**What is being asked:** Only an exact copy is wanted: the lines from the one holding "Task: Click the chain link icon" through the last line below, minus the pictures.

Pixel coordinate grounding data
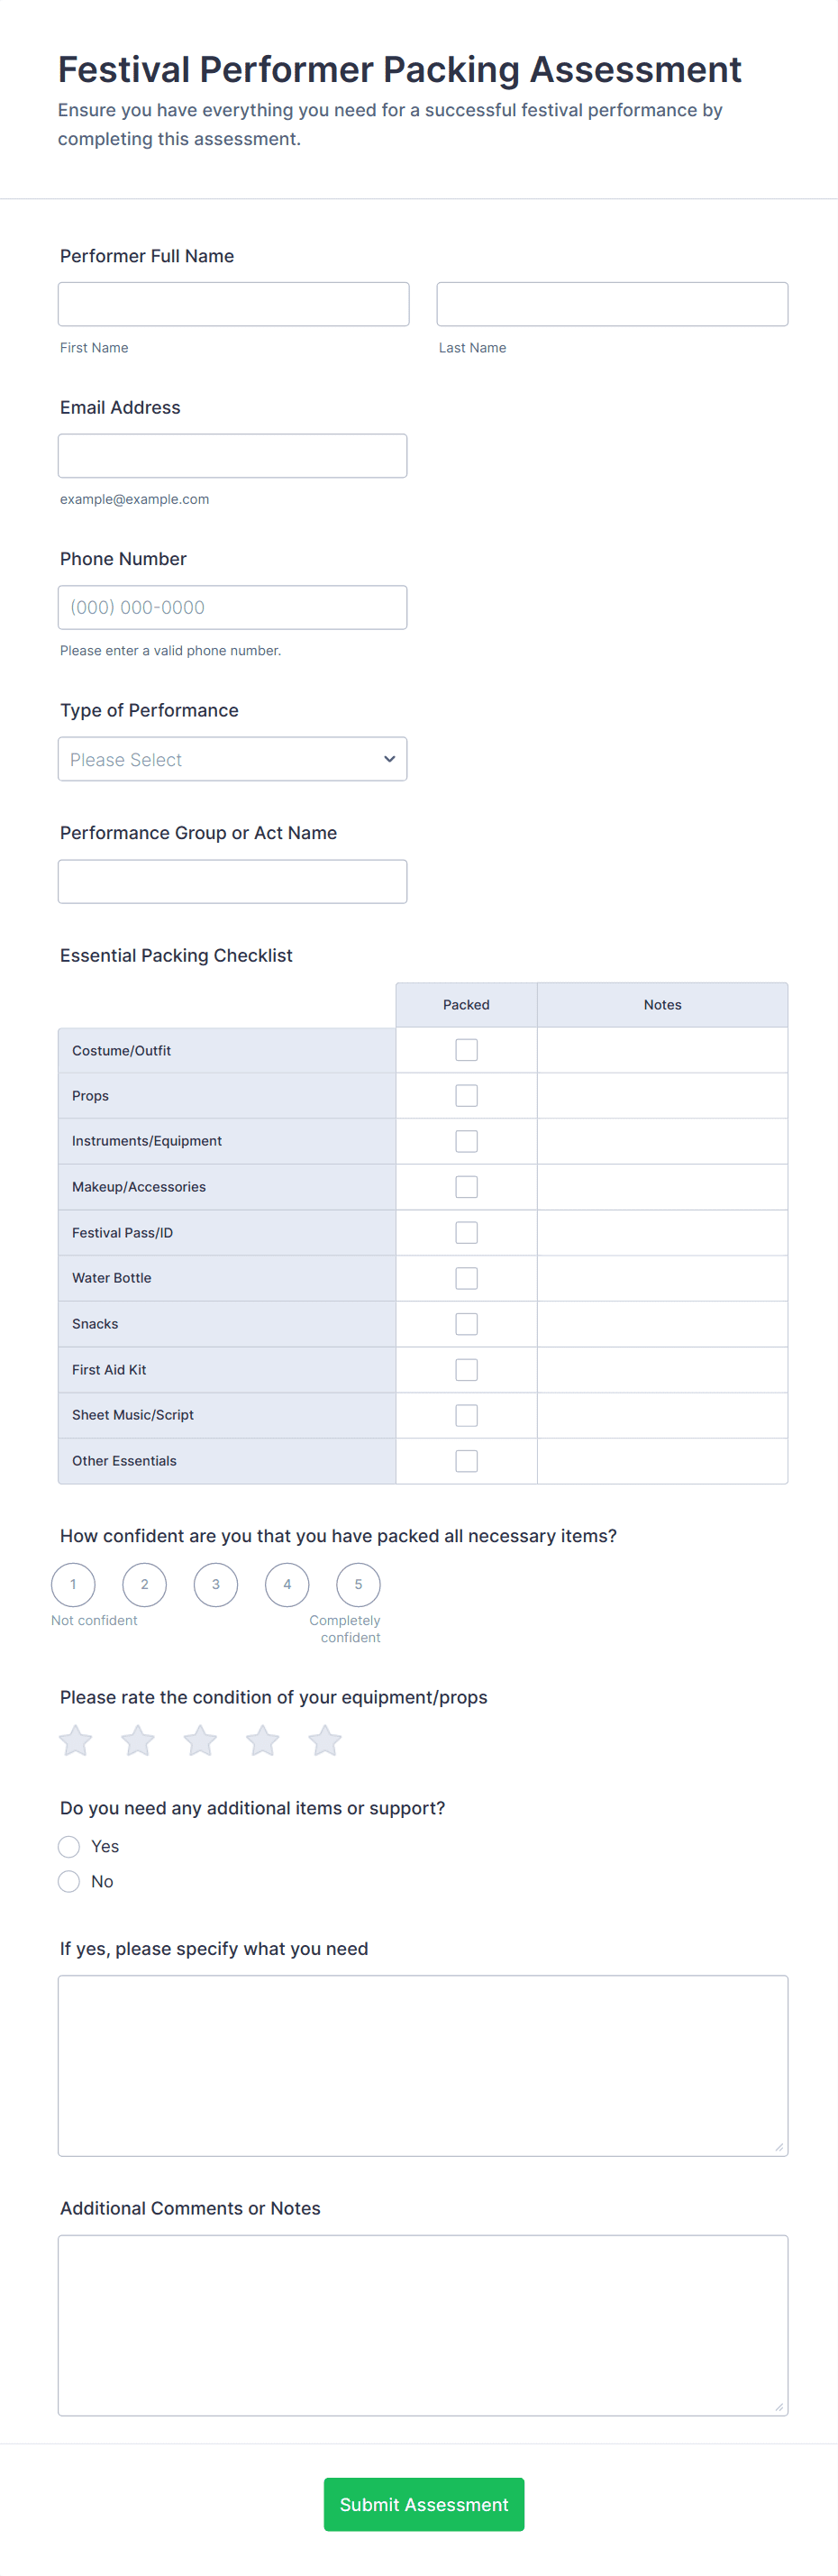Viewport: 838px width, 2576px height.
Task: Click the Phone Number input box
Action: tap(232, 607)
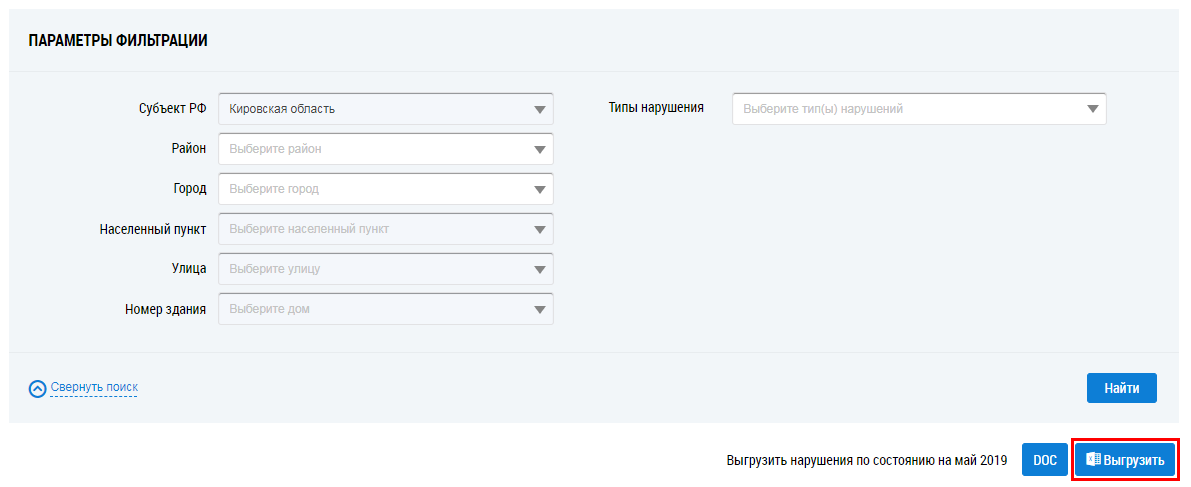The width and height of the screenshot is (1191, 487).
Task: Select the Выберите город field
Action: (370, 189)
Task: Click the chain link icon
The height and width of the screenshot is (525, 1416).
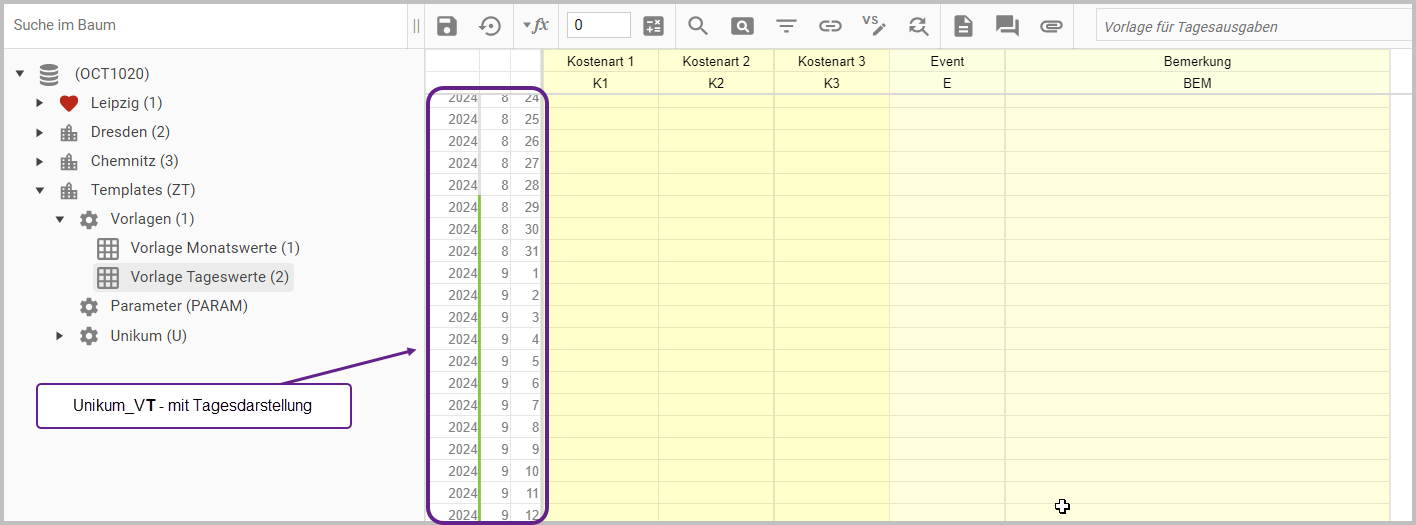Action: click(830, 27)
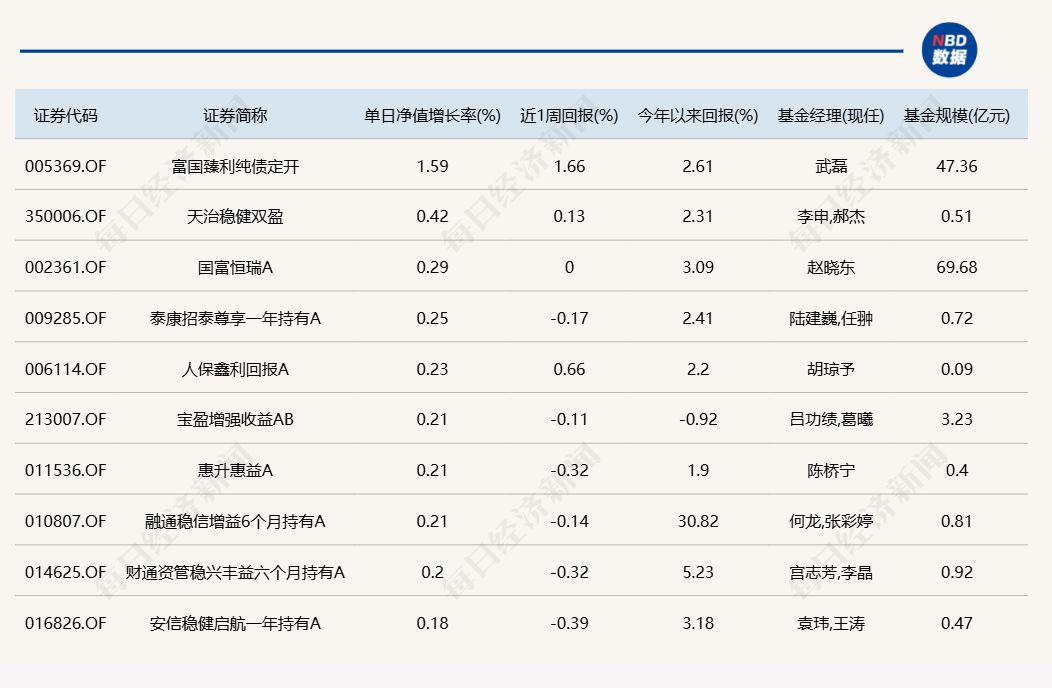The width and height of the screenshot is (1052, 688).
Task: Click the 基金规模(亿元) column header
Action: coord(957,115)
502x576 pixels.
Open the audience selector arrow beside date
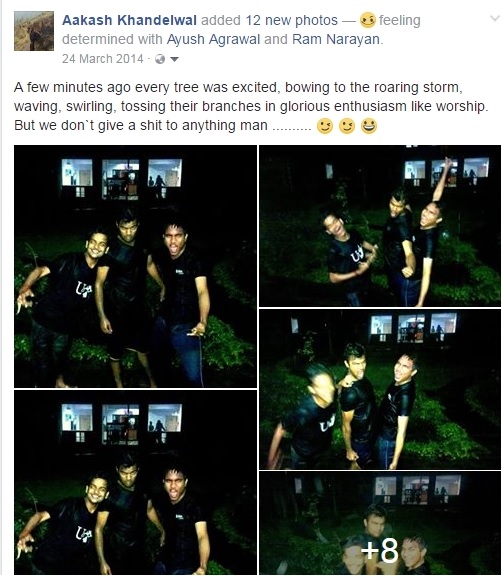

**Result of the task:**
Task: Click the chain link icon
The height and width of the screenshot is (525, 1416).
Action: click(830, 27)
The width and height of the screenshot is (1052, 688).
Task: Click the 基金规模(亿元) column header
Action: coord(957,115)
502x576 pixels.
Open the audience selector arrow beside date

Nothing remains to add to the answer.